# INPUT RECORDS:

=======

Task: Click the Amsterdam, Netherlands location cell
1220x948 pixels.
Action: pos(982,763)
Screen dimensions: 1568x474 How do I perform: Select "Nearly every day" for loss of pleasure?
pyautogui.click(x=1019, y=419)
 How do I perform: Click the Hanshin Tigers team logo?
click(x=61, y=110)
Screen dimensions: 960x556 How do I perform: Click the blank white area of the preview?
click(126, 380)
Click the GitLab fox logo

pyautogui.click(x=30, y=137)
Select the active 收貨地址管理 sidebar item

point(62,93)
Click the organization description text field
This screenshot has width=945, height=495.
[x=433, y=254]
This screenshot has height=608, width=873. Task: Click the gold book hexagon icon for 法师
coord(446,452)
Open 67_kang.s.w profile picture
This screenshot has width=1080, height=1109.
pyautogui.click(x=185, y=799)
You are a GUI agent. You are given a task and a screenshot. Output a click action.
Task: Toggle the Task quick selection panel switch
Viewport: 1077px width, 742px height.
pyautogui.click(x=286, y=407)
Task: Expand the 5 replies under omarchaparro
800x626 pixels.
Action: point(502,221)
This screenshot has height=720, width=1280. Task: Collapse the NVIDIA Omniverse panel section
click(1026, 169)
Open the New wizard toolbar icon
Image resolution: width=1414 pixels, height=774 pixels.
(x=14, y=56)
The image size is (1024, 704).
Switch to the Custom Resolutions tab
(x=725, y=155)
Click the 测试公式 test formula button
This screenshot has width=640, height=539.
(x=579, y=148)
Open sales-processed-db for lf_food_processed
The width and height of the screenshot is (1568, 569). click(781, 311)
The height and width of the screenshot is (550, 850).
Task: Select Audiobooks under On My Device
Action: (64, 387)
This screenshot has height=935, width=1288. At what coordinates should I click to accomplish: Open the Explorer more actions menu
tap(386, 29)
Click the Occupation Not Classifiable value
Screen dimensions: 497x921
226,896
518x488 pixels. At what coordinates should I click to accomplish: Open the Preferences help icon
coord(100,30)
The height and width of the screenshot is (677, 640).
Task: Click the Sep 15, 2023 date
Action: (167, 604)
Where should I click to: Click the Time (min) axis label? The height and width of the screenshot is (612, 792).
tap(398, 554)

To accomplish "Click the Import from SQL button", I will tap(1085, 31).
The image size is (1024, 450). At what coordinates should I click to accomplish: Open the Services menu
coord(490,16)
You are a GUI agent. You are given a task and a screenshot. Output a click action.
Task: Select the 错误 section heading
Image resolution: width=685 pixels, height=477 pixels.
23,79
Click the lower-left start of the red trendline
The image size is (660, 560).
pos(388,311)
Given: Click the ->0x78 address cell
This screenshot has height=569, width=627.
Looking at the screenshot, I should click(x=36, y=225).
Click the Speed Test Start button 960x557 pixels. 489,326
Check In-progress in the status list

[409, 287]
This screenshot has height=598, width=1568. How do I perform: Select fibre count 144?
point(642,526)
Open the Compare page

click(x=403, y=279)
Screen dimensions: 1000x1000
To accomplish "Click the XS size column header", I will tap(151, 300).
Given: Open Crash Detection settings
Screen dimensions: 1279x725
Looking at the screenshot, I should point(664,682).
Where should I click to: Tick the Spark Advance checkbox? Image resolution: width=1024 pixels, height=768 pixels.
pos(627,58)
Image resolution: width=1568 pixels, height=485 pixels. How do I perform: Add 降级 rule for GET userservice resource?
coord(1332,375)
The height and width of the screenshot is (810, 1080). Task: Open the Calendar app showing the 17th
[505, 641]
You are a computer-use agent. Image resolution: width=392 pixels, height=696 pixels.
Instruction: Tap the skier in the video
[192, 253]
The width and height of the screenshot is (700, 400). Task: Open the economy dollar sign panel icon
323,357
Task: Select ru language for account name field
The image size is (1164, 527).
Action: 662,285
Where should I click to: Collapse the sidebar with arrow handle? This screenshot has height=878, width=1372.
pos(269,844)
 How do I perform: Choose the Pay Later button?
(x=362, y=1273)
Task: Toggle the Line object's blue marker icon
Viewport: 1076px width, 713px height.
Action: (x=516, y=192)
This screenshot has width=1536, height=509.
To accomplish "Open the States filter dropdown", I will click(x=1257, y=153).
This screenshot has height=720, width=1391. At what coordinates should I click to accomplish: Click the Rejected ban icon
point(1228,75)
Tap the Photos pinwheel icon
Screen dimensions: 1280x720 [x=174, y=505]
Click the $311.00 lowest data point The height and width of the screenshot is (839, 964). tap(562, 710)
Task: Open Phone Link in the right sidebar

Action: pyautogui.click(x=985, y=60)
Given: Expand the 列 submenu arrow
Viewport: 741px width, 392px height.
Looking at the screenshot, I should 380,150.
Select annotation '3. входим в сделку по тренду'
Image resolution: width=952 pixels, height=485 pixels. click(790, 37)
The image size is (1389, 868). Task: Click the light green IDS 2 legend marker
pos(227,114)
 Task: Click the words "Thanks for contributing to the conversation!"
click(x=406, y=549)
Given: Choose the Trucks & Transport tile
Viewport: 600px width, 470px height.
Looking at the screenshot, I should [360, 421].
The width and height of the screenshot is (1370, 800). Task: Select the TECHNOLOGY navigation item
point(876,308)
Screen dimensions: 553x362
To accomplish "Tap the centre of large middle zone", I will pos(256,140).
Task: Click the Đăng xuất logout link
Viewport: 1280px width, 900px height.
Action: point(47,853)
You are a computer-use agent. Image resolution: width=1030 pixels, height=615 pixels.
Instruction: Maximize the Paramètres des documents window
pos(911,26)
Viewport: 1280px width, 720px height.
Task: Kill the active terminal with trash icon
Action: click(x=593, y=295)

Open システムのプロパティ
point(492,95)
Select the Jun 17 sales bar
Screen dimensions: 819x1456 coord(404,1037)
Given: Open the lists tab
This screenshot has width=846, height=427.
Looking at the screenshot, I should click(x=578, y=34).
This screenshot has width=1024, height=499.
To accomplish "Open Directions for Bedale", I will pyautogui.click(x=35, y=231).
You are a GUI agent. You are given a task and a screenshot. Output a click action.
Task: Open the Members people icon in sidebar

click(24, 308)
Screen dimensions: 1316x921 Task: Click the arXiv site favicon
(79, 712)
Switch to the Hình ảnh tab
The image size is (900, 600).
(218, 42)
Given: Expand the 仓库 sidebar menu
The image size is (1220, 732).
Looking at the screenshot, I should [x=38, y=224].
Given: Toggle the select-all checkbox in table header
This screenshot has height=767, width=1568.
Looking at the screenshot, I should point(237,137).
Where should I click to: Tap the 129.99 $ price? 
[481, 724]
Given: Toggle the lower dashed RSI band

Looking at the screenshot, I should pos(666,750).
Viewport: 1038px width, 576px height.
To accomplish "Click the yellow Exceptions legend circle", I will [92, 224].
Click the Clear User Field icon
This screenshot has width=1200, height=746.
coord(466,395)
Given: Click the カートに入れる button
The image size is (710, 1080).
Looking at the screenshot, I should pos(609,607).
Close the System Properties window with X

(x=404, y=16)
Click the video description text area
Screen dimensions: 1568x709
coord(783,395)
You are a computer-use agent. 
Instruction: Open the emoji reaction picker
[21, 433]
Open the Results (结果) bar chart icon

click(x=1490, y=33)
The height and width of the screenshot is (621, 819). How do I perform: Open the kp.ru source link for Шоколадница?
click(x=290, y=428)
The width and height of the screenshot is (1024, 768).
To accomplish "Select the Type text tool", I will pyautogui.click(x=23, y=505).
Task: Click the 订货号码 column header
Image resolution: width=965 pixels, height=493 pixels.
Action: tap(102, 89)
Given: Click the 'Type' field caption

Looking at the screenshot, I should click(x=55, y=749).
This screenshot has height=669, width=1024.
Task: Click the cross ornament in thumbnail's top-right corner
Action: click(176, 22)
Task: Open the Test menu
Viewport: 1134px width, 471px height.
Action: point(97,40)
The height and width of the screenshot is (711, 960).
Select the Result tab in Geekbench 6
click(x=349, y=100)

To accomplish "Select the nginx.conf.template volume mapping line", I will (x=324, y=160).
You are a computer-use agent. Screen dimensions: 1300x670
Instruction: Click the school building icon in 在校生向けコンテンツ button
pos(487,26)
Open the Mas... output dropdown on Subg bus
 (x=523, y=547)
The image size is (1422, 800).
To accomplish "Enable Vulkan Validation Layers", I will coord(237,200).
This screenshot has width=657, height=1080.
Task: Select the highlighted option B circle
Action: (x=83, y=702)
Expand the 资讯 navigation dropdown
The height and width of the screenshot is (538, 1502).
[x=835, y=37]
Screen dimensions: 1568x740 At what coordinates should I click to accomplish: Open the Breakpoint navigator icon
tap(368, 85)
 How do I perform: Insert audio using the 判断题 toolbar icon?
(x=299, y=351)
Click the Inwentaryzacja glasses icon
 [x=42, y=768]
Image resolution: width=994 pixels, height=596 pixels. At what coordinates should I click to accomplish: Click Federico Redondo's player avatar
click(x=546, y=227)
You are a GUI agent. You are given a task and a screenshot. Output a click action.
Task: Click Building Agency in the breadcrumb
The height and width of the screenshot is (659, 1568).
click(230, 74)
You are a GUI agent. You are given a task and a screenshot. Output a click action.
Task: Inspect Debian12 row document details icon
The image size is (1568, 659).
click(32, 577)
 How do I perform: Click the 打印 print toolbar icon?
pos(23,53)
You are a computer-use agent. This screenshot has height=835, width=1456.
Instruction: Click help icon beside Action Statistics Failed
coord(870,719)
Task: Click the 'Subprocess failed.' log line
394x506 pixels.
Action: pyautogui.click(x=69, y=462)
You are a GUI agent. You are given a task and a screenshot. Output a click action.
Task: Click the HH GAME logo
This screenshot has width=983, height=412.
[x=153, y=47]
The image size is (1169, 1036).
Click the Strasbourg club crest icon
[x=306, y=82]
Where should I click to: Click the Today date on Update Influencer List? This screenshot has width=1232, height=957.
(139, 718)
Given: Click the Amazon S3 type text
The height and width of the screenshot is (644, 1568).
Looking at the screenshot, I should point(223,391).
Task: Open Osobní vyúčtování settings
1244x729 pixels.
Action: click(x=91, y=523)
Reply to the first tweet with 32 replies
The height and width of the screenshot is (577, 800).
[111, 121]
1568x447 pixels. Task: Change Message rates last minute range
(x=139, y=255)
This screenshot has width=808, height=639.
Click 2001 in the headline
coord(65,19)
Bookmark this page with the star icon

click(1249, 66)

=======

Filter the listing by the string "settings"; copy each matching line.

Given: Open Crash Detection settings
Task: Open Osobní vyúčtování settings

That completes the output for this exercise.